## The problem
Pull out the lines running from the one containing "The height and width of the screenshot is (1016, 1920)." through the end of the entries, and copy them word for word.

## Records shown
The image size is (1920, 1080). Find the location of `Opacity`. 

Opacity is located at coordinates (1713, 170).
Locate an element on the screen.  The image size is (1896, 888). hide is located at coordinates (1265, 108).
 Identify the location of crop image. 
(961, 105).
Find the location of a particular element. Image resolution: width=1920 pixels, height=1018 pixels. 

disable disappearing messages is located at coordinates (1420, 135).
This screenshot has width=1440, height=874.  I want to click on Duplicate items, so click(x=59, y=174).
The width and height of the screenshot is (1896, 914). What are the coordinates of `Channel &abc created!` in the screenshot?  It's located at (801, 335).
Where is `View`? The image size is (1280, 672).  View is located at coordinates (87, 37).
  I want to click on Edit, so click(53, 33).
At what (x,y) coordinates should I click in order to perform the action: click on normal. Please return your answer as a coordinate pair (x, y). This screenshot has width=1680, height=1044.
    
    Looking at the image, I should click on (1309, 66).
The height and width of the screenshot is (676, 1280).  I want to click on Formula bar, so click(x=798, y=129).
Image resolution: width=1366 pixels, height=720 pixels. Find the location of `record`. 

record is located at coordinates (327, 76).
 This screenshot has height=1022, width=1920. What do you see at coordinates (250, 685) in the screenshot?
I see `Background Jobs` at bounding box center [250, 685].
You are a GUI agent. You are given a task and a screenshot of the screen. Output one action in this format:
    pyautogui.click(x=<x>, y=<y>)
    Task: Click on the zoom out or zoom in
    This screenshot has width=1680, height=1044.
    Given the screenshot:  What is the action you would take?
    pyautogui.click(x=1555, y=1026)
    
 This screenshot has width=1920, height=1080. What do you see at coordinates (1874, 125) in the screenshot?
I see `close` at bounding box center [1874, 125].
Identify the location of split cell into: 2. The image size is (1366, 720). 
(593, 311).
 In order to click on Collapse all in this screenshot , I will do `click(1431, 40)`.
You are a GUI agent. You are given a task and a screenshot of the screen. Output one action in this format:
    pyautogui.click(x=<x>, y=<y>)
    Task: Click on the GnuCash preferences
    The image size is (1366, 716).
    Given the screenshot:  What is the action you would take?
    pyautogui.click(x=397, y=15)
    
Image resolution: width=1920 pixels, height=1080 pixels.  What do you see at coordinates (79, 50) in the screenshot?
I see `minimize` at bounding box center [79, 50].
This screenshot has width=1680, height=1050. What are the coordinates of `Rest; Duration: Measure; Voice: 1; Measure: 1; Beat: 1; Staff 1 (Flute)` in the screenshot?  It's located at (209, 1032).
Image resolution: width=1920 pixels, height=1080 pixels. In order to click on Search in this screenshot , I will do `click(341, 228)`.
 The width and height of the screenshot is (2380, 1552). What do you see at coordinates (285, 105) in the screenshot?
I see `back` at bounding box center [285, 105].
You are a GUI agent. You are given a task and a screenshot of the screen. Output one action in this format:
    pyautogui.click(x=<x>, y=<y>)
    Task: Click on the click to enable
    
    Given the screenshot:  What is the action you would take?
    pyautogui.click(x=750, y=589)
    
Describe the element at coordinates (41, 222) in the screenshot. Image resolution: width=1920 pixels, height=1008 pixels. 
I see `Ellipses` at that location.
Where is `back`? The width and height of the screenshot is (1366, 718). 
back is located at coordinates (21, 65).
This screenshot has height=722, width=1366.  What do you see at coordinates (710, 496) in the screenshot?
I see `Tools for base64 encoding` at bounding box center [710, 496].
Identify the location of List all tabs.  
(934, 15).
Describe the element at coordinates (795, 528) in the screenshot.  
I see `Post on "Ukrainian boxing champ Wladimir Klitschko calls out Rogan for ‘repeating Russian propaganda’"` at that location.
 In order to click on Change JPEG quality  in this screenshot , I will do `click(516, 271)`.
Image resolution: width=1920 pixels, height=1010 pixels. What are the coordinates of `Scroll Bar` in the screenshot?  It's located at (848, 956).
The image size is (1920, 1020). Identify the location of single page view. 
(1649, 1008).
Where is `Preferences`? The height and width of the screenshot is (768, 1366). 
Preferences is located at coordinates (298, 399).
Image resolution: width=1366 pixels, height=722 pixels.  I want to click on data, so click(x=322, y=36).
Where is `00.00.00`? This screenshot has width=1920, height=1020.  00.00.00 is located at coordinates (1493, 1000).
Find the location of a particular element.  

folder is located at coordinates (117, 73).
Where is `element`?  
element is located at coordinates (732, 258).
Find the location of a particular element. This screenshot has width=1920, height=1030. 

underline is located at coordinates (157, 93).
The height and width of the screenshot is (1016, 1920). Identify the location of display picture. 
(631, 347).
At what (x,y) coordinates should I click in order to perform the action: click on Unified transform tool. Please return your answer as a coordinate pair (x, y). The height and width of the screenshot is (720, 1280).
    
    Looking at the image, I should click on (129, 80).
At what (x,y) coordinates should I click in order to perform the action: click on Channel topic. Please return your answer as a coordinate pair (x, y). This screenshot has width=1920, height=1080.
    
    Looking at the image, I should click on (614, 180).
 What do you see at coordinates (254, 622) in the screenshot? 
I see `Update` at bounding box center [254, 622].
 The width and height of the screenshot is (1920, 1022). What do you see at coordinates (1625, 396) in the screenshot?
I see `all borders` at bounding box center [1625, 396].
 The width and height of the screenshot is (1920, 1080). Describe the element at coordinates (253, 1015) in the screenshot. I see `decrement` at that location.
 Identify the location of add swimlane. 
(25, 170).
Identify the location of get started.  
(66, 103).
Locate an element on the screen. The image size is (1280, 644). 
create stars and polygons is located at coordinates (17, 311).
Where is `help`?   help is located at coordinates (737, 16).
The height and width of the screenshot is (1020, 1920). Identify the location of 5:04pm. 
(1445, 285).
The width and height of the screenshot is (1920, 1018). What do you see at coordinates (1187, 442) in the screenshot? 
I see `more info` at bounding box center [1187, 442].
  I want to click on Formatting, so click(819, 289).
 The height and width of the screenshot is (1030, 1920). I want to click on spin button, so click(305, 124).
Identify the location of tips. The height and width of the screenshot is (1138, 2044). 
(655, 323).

## Answer below
The height and width of the screenshot is (1016, 1920). Identify the location of display picture. 
(631, 347).
At what (x,y) coordinates should I click in order to perform the action: click on Unified transform tool. Please return your answer as a coordinate pair (x, y). The height and width of the screenshot is (720, 1280).
    
    Looking at the image, I should click on (129, 80).
At what (x,y) coordinates should I click in order to perform the action: click on Channel topic. Please return your answer as a coordinate pair (x, y). This screenshot has width=1920, height=1080.
    
    Looking at the image, I should click on (614, 180).
 What do you see at coordinates (254, 622) in the screenshot? 
I see `Update` at bounding box center [254, 622].
 The width and height of the screenshot is (1920, 1022). What do you see at coordinates (1625, 396) in the screenshot?
I see `all borders` at bounding box center [1625, 396].
 The width and height of the screenshot is (1920, 1080). Describe the element at coordinates (253, 1015) in the screenshot. I see `decrement` at that location.
 Identify the location of add swimlane. 
(25, 170).
Identify the location of get started.  
(66, 103).
Locate an element on the screen. The image size is (1280, 644). 
create stars and polygons is located at coordinates (17, 311).
Where is `help`?   help is located at coordinates (737, 16).
The height and width of the screenshot is (1020, 1920). Identify the location of 5:04pm. 
(1445, 285).
The width and height of the screenshot is (1920, 1018). What do you see at coordinates (1187, 442) in the screenshot? 
I see `more info` at bounding box center [1187, 442].
  I want to click on Formatting, so click(819, 289).
 The height and width of the screenshot is (1030, 1920). I want to click on spin button, so click(305, 124).
Identify the location of tips. The height and width of the screenshot is (1138, 2044). 
(655, 323).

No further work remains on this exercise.